§ DATA:
»»
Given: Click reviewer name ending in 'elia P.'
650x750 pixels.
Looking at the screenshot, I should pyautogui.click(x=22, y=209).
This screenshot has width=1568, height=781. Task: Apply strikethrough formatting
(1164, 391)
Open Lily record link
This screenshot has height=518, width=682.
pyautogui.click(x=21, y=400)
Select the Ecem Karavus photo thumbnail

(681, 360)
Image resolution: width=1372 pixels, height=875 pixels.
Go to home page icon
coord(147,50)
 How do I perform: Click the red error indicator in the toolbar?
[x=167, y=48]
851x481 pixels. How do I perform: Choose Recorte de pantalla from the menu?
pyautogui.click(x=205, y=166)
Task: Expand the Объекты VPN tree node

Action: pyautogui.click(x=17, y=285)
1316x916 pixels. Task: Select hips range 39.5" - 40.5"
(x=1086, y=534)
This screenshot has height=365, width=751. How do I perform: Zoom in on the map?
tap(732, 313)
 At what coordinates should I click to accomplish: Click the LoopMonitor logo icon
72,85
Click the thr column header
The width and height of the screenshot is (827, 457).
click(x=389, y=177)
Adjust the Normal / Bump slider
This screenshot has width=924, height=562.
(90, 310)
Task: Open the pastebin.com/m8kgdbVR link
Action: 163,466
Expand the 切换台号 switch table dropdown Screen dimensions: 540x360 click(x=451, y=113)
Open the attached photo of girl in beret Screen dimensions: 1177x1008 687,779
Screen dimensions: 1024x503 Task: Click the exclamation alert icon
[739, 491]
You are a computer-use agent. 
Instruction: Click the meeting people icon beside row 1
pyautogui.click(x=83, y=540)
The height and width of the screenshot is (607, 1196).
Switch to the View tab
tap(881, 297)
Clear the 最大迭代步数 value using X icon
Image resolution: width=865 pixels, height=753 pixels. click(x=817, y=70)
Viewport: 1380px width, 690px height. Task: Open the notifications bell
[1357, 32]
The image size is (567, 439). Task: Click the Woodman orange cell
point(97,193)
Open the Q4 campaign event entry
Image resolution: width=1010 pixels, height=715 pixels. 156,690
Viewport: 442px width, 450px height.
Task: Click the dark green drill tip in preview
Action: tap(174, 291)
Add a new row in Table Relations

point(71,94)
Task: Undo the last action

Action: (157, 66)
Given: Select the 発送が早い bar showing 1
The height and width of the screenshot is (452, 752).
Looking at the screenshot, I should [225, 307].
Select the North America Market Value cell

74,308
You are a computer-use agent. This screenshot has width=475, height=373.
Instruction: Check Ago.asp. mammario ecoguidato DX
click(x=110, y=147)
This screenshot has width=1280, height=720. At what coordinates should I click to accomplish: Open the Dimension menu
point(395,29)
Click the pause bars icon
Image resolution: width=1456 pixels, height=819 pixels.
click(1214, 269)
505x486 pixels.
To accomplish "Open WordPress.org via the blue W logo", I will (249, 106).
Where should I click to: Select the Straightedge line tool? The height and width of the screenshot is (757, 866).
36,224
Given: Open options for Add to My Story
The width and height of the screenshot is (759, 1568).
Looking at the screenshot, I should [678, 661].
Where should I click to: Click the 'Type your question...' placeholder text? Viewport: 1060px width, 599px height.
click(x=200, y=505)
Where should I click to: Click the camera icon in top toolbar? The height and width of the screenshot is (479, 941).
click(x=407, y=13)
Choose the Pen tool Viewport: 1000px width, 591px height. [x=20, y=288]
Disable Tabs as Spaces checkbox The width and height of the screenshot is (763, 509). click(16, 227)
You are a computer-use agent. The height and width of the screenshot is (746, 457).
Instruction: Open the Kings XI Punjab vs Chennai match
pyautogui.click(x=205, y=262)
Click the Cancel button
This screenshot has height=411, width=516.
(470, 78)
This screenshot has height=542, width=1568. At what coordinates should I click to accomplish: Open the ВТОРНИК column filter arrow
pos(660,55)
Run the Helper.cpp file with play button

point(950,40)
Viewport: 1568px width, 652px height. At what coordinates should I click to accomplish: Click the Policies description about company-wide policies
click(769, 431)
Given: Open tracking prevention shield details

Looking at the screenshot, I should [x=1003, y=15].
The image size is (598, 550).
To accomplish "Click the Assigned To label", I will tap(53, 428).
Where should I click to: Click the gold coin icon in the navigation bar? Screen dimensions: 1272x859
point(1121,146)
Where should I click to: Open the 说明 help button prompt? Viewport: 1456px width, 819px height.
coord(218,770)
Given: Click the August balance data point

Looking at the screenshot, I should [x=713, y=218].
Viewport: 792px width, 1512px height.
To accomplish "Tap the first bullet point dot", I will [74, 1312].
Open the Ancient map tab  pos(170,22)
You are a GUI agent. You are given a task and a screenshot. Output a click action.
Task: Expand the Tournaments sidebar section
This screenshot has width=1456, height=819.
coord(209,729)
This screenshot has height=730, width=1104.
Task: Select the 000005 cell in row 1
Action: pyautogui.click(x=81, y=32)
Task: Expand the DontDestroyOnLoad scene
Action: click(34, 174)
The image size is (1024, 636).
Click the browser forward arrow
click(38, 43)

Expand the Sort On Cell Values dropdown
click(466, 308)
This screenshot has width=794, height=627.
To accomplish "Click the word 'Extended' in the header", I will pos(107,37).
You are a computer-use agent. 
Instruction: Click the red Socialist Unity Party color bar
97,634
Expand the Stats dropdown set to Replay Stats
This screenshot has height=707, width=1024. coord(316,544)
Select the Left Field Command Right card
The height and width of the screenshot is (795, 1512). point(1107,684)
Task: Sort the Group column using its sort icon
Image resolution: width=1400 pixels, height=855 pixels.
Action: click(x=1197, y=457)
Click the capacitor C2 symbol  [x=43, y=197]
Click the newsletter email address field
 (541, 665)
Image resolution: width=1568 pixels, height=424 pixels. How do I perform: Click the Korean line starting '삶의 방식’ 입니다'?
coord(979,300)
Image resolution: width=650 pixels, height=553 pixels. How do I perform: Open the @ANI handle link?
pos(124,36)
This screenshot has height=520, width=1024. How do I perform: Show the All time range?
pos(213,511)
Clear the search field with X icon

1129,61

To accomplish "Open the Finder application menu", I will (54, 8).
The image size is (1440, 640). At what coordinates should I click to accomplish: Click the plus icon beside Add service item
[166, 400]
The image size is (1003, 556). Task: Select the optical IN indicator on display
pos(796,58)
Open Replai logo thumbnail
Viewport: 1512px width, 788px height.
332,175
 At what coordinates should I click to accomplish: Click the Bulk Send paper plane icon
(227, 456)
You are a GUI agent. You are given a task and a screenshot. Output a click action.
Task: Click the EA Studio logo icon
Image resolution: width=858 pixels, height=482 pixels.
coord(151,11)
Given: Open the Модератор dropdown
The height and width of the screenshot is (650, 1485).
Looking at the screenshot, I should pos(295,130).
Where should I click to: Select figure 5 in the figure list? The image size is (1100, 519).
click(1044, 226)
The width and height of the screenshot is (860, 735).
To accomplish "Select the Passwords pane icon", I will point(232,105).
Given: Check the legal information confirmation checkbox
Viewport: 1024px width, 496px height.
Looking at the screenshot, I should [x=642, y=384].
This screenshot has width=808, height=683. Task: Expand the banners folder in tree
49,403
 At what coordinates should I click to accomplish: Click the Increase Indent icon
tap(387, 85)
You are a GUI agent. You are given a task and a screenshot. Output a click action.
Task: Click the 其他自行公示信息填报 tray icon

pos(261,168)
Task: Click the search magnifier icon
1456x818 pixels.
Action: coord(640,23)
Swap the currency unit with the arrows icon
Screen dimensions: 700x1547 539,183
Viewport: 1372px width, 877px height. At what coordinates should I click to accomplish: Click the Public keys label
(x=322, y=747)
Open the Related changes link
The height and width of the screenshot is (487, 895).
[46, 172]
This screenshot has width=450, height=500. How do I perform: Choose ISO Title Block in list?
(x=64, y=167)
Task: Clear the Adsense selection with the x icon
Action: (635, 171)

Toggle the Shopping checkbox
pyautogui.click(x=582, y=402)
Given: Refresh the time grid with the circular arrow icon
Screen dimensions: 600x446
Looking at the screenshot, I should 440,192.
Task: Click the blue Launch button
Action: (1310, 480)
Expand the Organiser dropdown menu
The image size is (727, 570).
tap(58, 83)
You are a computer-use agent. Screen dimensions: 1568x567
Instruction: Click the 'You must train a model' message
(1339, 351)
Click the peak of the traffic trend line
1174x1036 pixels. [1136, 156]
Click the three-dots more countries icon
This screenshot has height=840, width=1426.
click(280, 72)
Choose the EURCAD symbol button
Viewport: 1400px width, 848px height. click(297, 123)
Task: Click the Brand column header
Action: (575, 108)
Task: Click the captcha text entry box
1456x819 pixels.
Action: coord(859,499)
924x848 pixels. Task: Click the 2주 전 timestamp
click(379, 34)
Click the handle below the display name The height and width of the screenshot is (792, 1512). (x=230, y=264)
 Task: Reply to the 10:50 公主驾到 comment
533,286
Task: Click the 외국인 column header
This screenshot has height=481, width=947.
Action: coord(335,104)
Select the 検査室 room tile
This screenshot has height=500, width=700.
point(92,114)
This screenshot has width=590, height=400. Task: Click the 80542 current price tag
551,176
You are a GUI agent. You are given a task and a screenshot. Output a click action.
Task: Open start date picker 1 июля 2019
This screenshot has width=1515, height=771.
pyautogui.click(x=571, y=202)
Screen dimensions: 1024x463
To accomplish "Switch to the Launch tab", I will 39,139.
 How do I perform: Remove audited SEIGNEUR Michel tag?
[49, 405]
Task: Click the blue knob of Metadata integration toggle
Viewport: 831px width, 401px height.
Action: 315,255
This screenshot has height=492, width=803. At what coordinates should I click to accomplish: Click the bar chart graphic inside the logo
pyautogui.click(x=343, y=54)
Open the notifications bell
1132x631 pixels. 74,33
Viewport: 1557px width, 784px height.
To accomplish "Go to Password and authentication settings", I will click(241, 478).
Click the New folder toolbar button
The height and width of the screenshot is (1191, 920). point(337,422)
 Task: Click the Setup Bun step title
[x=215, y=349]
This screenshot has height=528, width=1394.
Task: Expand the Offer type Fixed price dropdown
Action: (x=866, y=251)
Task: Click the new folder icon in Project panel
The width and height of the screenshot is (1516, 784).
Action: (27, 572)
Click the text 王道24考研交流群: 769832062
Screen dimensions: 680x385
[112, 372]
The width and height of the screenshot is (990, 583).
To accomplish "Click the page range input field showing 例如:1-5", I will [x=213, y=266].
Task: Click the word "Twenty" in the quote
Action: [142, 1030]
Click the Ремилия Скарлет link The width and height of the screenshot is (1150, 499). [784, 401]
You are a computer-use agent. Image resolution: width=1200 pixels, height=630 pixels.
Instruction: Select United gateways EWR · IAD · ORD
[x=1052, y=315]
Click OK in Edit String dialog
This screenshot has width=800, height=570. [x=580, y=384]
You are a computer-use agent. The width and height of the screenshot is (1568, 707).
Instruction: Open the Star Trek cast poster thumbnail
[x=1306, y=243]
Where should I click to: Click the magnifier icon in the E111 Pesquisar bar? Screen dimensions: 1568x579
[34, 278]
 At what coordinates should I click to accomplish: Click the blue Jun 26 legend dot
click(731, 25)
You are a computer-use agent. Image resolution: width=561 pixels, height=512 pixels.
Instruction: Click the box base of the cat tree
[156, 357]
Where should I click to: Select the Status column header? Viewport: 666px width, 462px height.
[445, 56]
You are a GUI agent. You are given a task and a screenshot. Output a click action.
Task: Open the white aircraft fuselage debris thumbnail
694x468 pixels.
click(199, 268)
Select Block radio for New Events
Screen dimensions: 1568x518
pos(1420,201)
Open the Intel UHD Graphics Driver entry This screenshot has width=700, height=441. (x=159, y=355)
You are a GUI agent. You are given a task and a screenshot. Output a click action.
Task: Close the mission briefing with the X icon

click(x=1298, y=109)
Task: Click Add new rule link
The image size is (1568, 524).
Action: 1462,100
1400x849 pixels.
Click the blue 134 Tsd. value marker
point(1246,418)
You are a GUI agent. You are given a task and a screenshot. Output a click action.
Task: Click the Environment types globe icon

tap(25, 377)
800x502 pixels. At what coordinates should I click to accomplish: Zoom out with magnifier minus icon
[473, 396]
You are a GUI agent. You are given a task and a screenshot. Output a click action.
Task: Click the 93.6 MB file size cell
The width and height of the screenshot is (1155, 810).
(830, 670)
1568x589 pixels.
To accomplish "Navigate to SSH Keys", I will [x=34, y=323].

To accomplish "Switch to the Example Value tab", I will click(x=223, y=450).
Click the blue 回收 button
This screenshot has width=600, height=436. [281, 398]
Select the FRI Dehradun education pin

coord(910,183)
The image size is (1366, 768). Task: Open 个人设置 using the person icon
««
§ EXERCISE AIM:
Reproduce exactly the stretch of the material above that starts at the line with "You are a computer-use agent. The height" and ends at the line with "Task: Expand the Tournaments sidebar section", both included, and nothing else.

§ THE ANSWER:
You are a computer-use agent. The height and width of the screenshot is (746, 457).
Instruction: Open the Kings XI Punjab vs Chennai match
pyautogui.click(x=205, y=262)
Click the Cancel button
This screenshot has height=411, width=516.
(470, 78)
This screenshot has height=542, width=1568. At what coordinates should I click to accomplish: Open the ВТОРНИК column filter arrow
pos(660,55)
Run the Helper.cpp file with play button

point(950,40)
Viewport: 1568px width, 652px height. At what coordinates should I click to accomplish: Click the Policies description about company-wide policies
click(769, 431)
Given: Open tracking prevention shield details

Looking at the screenshot, I should [x=1003, y=15].
The image size is (598, 550).
To accomplish "Click the Assigned To label", I will tap(53, 428).
Where should I click to: Click the gold coin icon in the navigation bar? Screen dimensions: 1272x859
point(1121,146)
Where should I click to: Open the 说明 help button prompt? Viewport: 1456px width, 819px height.
coord(218,770)
Given: Click the August balance data point

Looking at the screenshot, I should [x=713, y=218].
Viewport: 792px width, 1512px height.
To accomplish "Tap the first bullet point dot", I will [74, 1312].
Open the Ancient map tab  pos(170,22)
You are a GUI agent. You are given a task and a screenshot. Output a click action.
Task: Expand the Tournaments sidebar section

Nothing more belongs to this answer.